В реальности все оказалось не так. Оказалось, если спихиваешь на кого-нибудь свою жизнь, все равно на кого, чувствуешь облегчение. Главное, сбросить эту ношу с себя самого, а там уж как Бог даст. (А Он щедро дает именно тем, кто равнодушнее прочих или сильнее прочих, что, во многом, одно и то же.) Каменный груз судьбы, непосильный для одного, наконец-то оказался сброшен в подвернувшуюся телегу. Телега пускай и везет. А тащивший дотоле – отдыхать теперь будет. Именно так чувствуют себя многие угодившие в больницу…

10.

…Через много лет после войны, когда люди слегка отдохнут, а потом снова устанут, – некоторым из них начнет регулярно проникать в голову некая мысль, которой они будут, безусловно, стыдиться. А потому никогда не выскажут ее вслух. Мысль эта, не такая уж и крамольная (вспомним древних греков, назвавших фатум своим словом и уж одним этим объегоривших судьбу), – мысль эта звучит так: а вдруг некоторые из тех, которые …которые стояли голыми в очереди… там, в концентрационных лагерях… в концлагерях аккуратной, трудолюбивой, богобоязненной нации… там, на высокоэффективных заводах по переработке теплого человечьего мяса… вдруг они, эти человеческие существа, уже себе не принадлежавшие, – наконец себя кому-то вручившие, а потому безучастные в этой очереди на выход, на вылет в трубу – вдруг там, в этой хорошо организованной очереди, они почувствовали покой и конечное облегчение?

11.

Наши документы в чужих руках. Где-то в провале. В царстве иных мер и весов. Бумажки: целлюлоза и краска. Какая связь между ними – и возможностью снова видеть твои глаза? Или невозможностью этого, то есть смертью? Какая связь между ними – и знанием, что твои глаза очень скоро, даже ускоренно, могут превратиться в глазницы? Никакой. Никакой связи нет. Эта не для нашей с тобой головы. Не думать.

Несведущие даже в собственных усредненных душах состряпали вульгарный миф: за миг до гибели «пред мысленным взором человека» проносится набор земных эпизодов аж от самого внутриутробья, – они мелькают, пятна лиц в солдатском строю, – пятна лиц, сливающихся в белую ленту, ни одно лицо, ни один эпизод не нарушает заданного линейкой порядка: привычная, лишь запущенная на внеземную скорость, пленочка братьев Люмьер.

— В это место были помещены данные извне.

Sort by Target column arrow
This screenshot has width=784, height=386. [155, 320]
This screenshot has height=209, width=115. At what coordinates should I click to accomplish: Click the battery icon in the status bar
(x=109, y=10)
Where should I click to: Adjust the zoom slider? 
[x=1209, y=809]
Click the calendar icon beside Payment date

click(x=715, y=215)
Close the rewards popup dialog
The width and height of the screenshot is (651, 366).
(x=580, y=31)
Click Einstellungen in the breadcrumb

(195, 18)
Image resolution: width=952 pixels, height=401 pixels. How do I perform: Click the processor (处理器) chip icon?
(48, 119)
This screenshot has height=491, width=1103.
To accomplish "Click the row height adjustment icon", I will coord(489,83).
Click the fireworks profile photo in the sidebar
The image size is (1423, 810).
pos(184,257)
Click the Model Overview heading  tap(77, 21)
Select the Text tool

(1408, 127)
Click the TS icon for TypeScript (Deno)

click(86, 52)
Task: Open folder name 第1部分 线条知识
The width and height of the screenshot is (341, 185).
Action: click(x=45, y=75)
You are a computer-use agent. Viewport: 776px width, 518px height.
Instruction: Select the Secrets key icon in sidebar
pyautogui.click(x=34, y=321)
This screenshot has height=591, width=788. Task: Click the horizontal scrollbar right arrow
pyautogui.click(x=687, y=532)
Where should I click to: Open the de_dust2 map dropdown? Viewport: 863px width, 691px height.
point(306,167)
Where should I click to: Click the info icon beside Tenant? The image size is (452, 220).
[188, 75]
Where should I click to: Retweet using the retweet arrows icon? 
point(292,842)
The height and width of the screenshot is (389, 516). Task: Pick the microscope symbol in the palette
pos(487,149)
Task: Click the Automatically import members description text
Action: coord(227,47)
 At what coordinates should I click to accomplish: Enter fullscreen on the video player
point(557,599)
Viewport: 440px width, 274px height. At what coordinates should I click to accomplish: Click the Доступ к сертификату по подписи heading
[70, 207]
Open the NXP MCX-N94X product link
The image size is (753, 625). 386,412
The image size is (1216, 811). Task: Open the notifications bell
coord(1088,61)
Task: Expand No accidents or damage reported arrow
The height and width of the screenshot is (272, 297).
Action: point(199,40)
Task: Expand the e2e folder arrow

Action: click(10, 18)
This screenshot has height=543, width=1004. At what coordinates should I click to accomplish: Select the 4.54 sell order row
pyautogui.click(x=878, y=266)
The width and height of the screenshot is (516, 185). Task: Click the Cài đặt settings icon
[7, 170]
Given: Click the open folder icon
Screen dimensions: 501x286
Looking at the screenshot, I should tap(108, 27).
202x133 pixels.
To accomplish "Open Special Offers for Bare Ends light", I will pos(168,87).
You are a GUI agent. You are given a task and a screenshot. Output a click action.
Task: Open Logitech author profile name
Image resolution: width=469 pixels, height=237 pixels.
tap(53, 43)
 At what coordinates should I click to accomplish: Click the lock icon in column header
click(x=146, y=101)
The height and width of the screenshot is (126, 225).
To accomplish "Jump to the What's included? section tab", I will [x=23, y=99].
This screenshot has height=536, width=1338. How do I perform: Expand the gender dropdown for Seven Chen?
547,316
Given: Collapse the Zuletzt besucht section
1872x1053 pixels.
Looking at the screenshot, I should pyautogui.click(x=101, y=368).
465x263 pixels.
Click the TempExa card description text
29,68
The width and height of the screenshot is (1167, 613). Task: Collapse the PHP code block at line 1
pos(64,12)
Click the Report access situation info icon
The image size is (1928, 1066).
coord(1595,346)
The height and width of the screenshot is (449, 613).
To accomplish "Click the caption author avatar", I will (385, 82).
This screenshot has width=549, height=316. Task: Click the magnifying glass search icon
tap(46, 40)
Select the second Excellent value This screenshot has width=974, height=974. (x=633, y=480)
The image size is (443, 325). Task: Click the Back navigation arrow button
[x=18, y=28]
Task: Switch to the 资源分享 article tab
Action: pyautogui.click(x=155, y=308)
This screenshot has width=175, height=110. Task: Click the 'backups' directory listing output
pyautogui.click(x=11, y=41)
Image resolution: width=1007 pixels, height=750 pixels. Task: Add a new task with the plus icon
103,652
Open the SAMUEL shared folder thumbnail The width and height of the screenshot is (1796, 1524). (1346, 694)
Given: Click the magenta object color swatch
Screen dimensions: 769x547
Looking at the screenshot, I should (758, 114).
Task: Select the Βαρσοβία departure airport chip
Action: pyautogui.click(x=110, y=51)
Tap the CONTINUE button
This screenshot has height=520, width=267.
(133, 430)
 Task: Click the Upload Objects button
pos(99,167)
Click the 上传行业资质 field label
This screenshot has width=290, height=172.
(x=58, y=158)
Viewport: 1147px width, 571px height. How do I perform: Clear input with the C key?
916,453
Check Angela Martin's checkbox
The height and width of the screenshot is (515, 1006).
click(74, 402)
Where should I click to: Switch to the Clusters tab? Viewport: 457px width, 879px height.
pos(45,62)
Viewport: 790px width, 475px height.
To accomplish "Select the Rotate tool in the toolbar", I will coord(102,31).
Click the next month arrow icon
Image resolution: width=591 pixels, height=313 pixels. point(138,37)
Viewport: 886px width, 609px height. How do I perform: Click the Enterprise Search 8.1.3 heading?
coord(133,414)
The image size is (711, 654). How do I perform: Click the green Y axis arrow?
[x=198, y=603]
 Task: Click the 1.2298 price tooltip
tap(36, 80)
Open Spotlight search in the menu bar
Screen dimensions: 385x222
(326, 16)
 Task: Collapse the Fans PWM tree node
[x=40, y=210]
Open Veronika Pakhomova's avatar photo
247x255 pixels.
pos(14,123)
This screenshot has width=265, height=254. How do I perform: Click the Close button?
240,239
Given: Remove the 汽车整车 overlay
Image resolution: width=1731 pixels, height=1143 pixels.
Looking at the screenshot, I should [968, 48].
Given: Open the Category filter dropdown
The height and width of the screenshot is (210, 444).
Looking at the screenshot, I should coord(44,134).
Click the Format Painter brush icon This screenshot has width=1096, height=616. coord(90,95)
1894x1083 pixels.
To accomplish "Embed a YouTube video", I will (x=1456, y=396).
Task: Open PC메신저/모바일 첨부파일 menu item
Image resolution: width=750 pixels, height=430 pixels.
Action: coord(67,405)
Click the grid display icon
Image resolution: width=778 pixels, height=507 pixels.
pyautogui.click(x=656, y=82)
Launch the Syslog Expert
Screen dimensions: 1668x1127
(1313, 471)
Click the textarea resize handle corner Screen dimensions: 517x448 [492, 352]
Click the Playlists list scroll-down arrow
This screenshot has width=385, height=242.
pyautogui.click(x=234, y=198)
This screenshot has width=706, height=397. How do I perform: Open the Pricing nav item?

Все это чушь. Ни в жизни, ни во снах, ни в предсмертье мир чувств не осуществляет себя линейно. Мириады частиц разлетевшейся во все стороны капли не имеют и тени родства с общепонятной «очередью». И, кроме того: предсмертная секунда – она лишь снаружи секунда, а внутри она как раз и равна продолжительности пройденного пути. Не ускоришь.

12.

В миг, когда его судьба, вместе с судьбой не отделимой от него женщины, оказалась так грубо-овеществленно отданной в чужие руки, Андерс увидел свою жизнь именно единым разом, всеохватно. Да: он увидел все эпизоды прошлого одновременно. Но, поскольку в такой форме они не поддаются понятному людям воспроизведению, остается выбрать из них лишь несколько и, вынужденно, применить все тот же условный, изначально несовершенный – заведомо искажающий чувства и мысли – линейный ход.

…Андерс видел море. Оно не было морем его страны, к которому надо подниматься – иногда даже по лестнице – и которое не увидишь с горы, потому что в его стране нет гор. Море, представленное его зрению, обозревалось им откуда-то сверху, с большой высоты. Воды данного моря не были собственностью какого-либо государства – то были Планетарные Воды Земли. Как и небо над ним, Планетарное море казалось гладко-синим, ровным, полностью безучастным к человеку. И оттого оно, Планетарное море, было страшным.